## Brief
Word for word, restate all the records; images are not part of the copy.

Start of Data provided

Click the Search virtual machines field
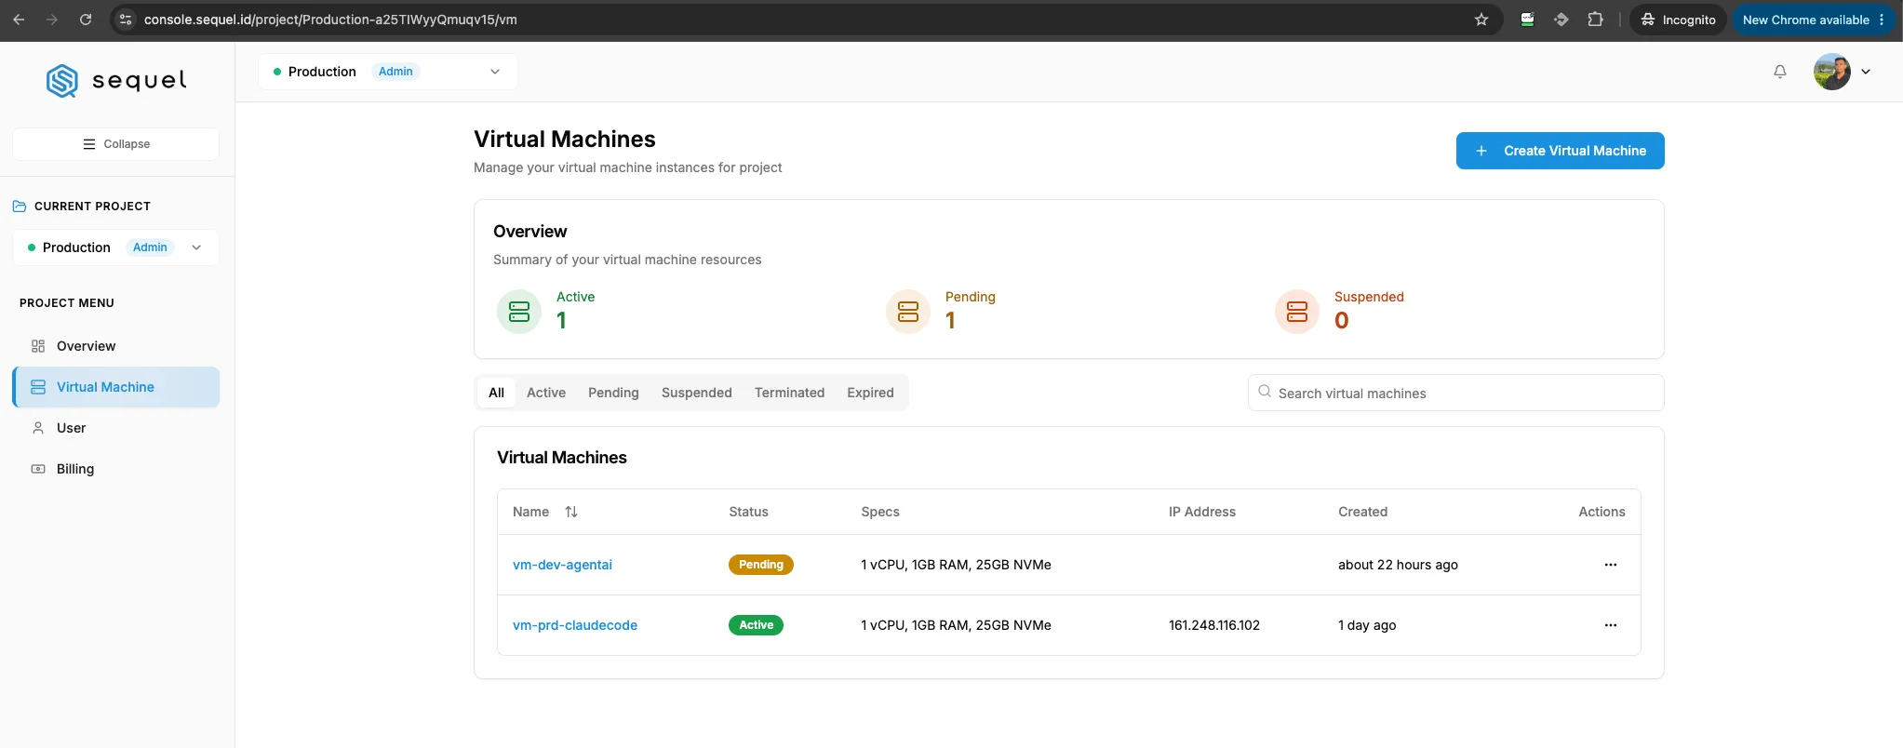1903x748 pixels. [x=1455, y=393]
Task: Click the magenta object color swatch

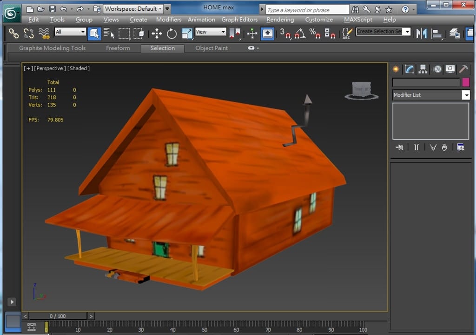Action: [466, 82]

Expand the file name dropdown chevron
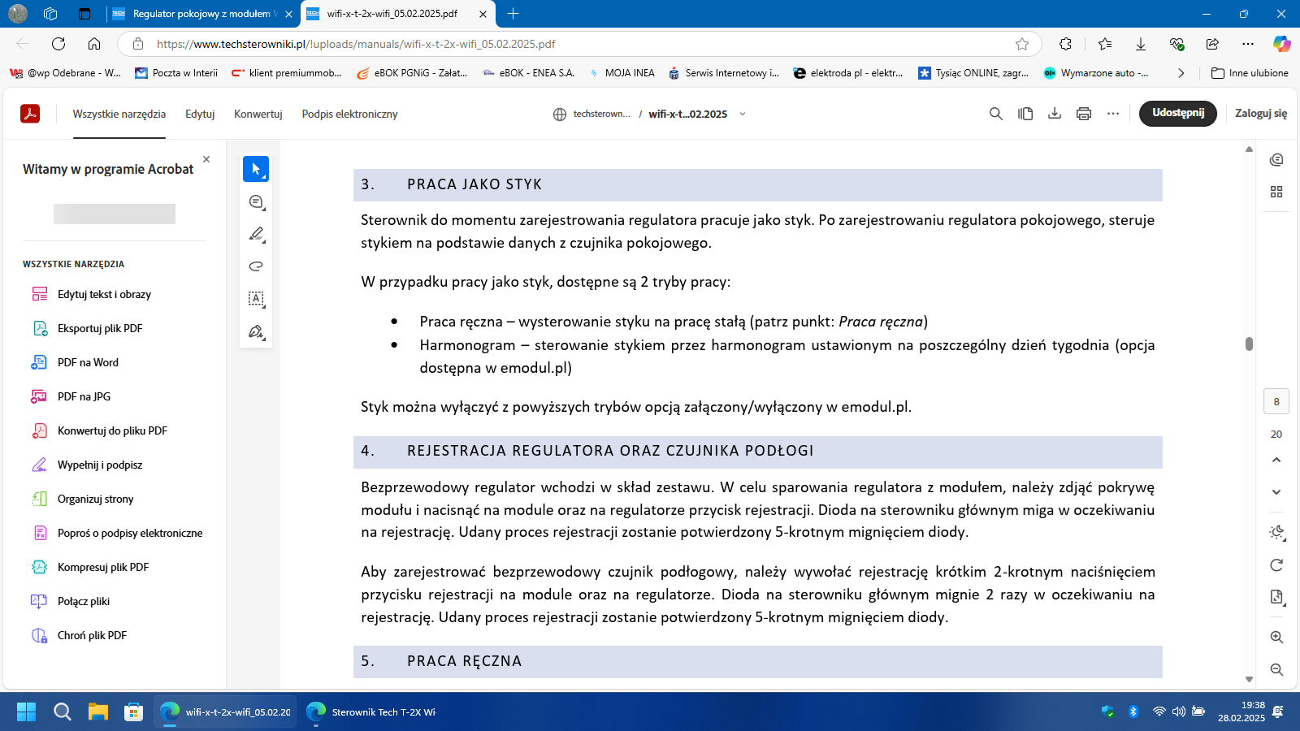click(743, 114)
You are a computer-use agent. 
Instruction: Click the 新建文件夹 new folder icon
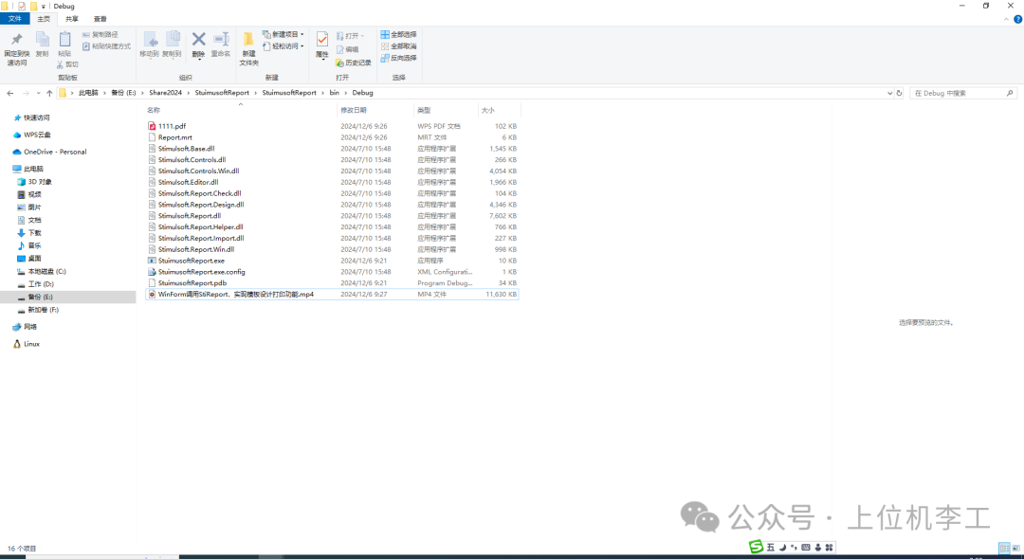(x=248, y=42)
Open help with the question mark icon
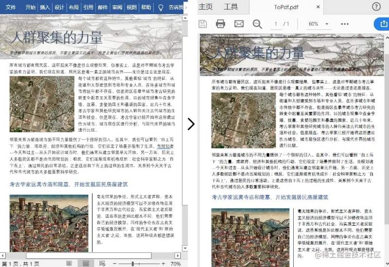The height and width of the screenshot is (267, 389). (x=376, y=7)
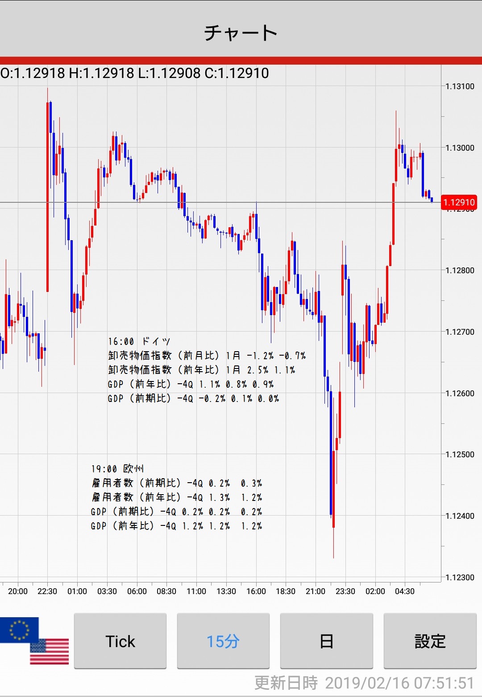The height and width of the screenshot is (697, 482).
Task: Switch to the Tick chart view
Action: (x=120, y=641)
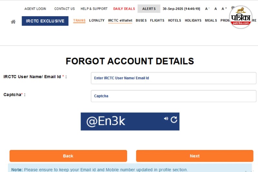The height and width of the screenshot is (172, 258).
Task: Focus the Captcha text field
Action: (x=174, y=96)
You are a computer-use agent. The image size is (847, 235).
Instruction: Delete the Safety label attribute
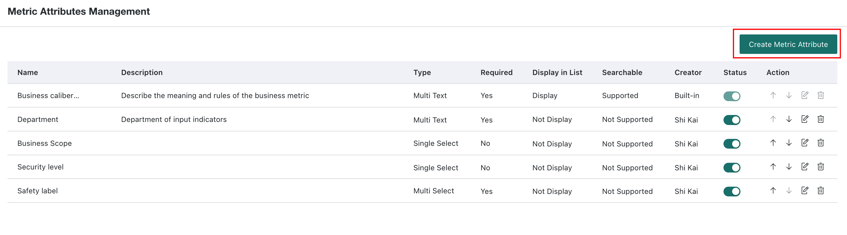(820, 191)
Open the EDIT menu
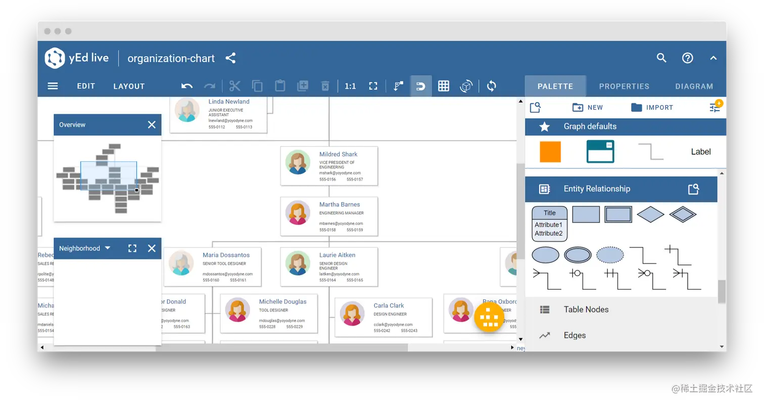The width and height of the screenshot is (764, 405). (85, 86)
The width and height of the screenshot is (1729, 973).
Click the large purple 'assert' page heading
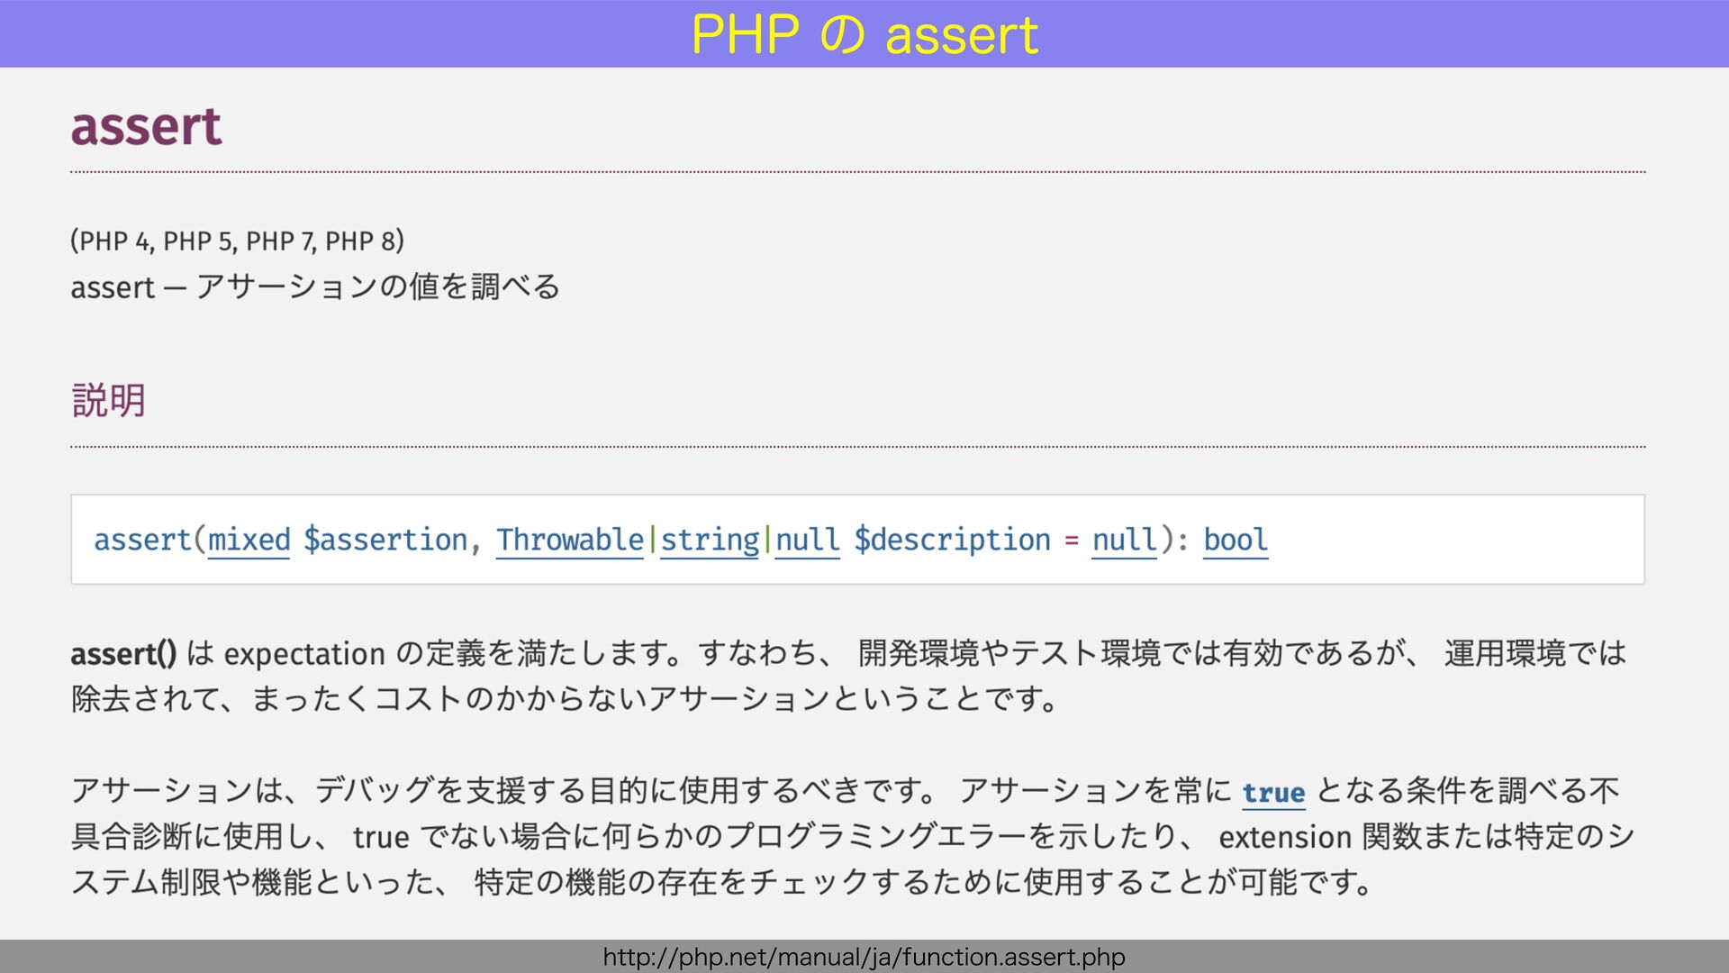pos(146,126)
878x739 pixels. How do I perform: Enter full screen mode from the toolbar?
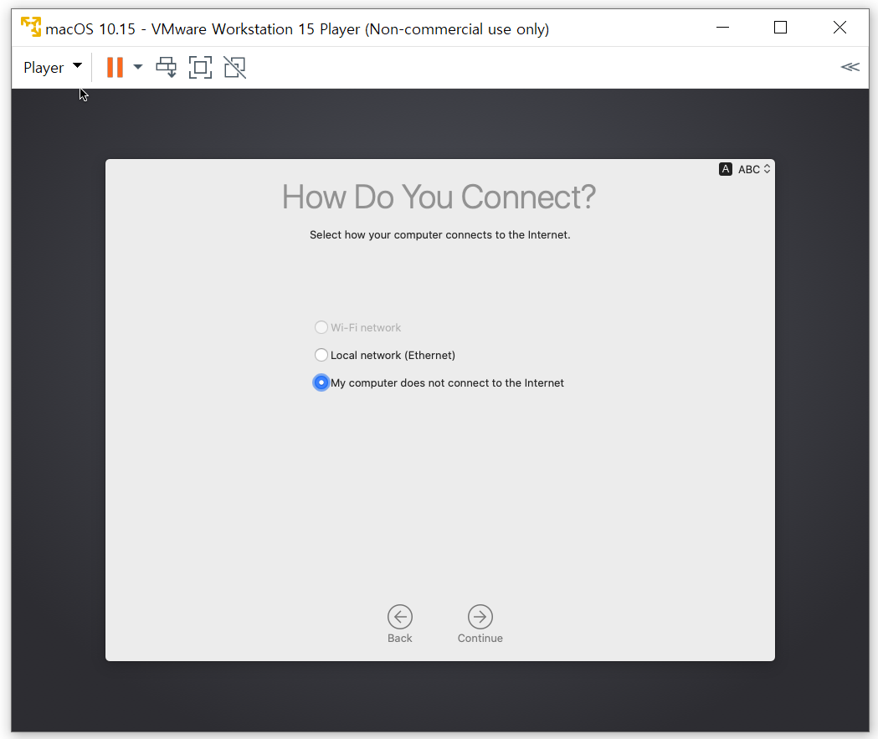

End of Data provided

## Result for this exercise
Click the Search virtual machines field
1903x748 pixels. [x=1455, y=393]
Task: Click the magenta object color swatch

Action: [466, 82]

Expand the file name dropdown chevron
click(743, 114)
You are a computer-use agent. 
Instruction: Click the 新建文件夹 new folder icon
(x=248, y=42)
Open help with the question mark icon
The height and width of the screenshot is (267, 389). (x=376, y=7)
The height and width of the screenshot is (697, 482).
Task: Switch to the Tick chart view
Action: (x=120, y=641)
The height and width of the screenshot is (172, 258).
Task: Focus the Captcha text field
Action: (x=174, y=96)
You are a computer-use agent. The image size is (847, 235).
Instruction: Delete the Safety label attribute
(820, 191)
Open the EDIT menu
The width and height of the screenshot is (764, 405). (85, 86)
The width and height of the screenshot is (1729, 973).
Click the large purple 'assert' page heading
pos(146,126)
878x739 pixels. How do I perform: Enter full screen mode from the toolbar?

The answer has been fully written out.